Okelah, itu sudah lewat. Kalau nggak puas juga, memang semestinya bawa saja kasus-kasus semacam ini dalam tataran hukum, bawa semua bukti material dan formal yang menunjukkan ketidakberesan pelaksanaan Pemilu Legislatif 2009. Cari kepuasan dan keadilan dari wilayah yang tepat seperti itu, tidak perlu berkoar-koar, ribut-ribut, memanas-manasi rakyat. Gugat saja semuanya, siapapun dan institusi manapun yang dianggap harus bertanggungjawab soal DPT, kertas suara tertukar, penghitungan surat suara yang dianggap nggak legal, kasus lainnya juga, seperti money politics ataupun pencemaran nama baik. Itu lebih asyik kalau memang benar-benar mau melakukannya. Itu lebih gentlement daripada dicuatkan melalui media doang dan demo jalanan.

Jadi, sekarang mestinya mulai memperhatikan Pilpres 2009. Tahapan untuk memperoleh DPT yang lebih sempurna daya yakinkan sudah dimulai. Yang terkait sudah ikut cawe-cawe nggak? Jangan-jangan apatis juga, sibuk nggarap koalisi, cari peluang konstituen baru, ngitung-ngitung kursi, cari-cari dan ngumpulin dana kampanye, lupa mengkritisi DPT lagi. Wadalah! Besok selesai Pilpres 2009 ribu-ribut lagi, bikin komentar aneh-aneh lagi. Bosan ah! Kejadian DPT nggak beres jangan lagi jadi alasan nggak puas terhadap hasil pemilu Presiden 2009 nantinya. Begitu?

Iyalah, wong DPT Pilpres 2009 sekarang ini sudah mulai diproses penyempurnaannya kok. Buktinya?
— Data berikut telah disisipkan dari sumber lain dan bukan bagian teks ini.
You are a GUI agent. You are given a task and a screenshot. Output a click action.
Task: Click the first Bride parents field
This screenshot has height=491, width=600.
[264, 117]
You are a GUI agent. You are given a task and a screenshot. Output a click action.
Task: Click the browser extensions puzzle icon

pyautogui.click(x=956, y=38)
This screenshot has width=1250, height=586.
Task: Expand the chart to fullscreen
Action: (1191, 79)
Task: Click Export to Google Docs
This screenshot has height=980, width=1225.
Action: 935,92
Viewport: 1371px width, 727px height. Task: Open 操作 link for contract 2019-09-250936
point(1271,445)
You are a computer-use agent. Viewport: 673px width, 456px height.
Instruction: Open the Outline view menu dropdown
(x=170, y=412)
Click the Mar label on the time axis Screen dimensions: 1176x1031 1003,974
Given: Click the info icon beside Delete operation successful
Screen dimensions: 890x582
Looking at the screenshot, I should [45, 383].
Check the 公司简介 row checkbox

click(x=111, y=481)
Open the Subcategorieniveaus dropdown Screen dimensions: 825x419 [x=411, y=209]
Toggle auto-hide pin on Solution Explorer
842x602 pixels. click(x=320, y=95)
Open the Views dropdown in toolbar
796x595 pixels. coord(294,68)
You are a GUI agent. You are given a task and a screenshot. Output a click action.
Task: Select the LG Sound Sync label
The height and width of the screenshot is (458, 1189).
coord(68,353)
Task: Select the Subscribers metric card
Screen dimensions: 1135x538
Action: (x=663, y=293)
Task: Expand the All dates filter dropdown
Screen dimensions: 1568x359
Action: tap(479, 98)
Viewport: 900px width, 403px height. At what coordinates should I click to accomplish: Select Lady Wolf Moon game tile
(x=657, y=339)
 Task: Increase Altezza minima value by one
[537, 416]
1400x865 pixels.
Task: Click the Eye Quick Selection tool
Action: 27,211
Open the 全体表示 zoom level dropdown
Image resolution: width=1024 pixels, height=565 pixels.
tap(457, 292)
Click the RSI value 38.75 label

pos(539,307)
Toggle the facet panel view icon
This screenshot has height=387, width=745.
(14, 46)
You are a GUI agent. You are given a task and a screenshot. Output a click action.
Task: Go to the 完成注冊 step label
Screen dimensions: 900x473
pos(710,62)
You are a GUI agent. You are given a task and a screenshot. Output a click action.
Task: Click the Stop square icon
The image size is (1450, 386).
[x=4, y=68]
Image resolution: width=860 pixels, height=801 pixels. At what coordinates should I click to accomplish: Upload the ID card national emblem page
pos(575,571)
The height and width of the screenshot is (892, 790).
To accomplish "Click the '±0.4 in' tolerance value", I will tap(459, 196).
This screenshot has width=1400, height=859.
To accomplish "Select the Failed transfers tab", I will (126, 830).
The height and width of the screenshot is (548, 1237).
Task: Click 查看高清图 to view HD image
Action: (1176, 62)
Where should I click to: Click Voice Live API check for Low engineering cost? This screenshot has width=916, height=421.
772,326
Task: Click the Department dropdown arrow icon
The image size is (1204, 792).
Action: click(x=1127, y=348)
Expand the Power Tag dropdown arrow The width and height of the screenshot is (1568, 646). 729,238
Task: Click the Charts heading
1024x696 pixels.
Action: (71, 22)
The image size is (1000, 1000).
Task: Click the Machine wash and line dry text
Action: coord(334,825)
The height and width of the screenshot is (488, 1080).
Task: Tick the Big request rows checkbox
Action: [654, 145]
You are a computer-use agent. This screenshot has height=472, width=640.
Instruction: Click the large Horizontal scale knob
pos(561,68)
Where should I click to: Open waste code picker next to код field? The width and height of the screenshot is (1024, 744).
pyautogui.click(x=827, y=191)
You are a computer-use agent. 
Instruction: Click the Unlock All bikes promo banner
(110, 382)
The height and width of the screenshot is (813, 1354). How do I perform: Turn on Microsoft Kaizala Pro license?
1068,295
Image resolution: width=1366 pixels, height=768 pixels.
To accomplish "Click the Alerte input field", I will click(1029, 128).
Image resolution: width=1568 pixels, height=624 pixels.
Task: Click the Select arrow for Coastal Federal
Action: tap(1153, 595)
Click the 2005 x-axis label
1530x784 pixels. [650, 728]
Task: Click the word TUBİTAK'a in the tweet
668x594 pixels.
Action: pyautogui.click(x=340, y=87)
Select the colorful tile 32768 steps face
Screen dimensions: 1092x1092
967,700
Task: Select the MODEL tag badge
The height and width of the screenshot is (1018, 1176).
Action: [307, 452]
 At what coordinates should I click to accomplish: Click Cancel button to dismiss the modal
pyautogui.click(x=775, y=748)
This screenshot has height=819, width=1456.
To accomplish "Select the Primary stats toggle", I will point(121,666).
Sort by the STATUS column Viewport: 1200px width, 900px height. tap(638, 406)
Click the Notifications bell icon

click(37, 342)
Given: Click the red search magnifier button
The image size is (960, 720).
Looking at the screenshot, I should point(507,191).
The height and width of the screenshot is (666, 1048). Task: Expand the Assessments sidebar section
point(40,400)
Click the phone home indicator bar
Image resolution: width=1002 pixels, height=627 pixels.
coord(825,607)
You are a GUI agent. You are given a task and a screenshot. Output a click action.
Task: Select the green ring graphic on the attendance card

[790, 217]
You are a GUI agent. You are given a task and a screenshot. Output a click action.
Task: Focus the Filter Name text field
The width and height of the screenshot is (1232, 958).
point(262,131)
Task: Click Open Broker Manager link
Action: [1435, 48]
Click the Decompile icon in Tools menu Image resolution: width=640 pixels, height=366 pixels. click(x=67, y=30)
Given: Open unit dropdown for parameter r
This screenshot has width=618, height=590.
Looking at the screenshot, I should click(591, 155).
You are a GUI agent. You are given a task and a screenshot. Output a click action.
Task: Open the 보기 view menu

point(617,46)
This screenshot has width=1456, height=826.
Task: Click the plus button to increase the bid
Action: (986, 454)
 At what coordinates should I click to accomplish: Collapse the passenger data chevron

Tadi malam saya selaku Ketua RT sudah didatangi Kepala Dukuh saya, untuk mengkonfirmasi dan melengkapi calon pemilih Pilpres 2009 yang belum terdaftar/belum masuk DPS (sebelum jadi DPT). Jelas, sudah ada upaya memperbaiki kualitas pelaksanaan Pemilu 2009 … jadi, kalau ingin pemilu dan demkorasi berjalan dan berkembang secara berkualitas di Indonesia, ya, semua harus mau repotlah, sesuai proporsinya, sesuai kewenangannya, jangan sok jadi juragan semuanya, mau enaknya saja …. mentang-mentang ini itu … mari kita dukung KPU/KPUD dan Pemerintah untuk melaksanakan Pemilu Presiden agar lebih baik dan minim masalah dibandingkan Pilleg 2009. Itulah WNI Nomor 1.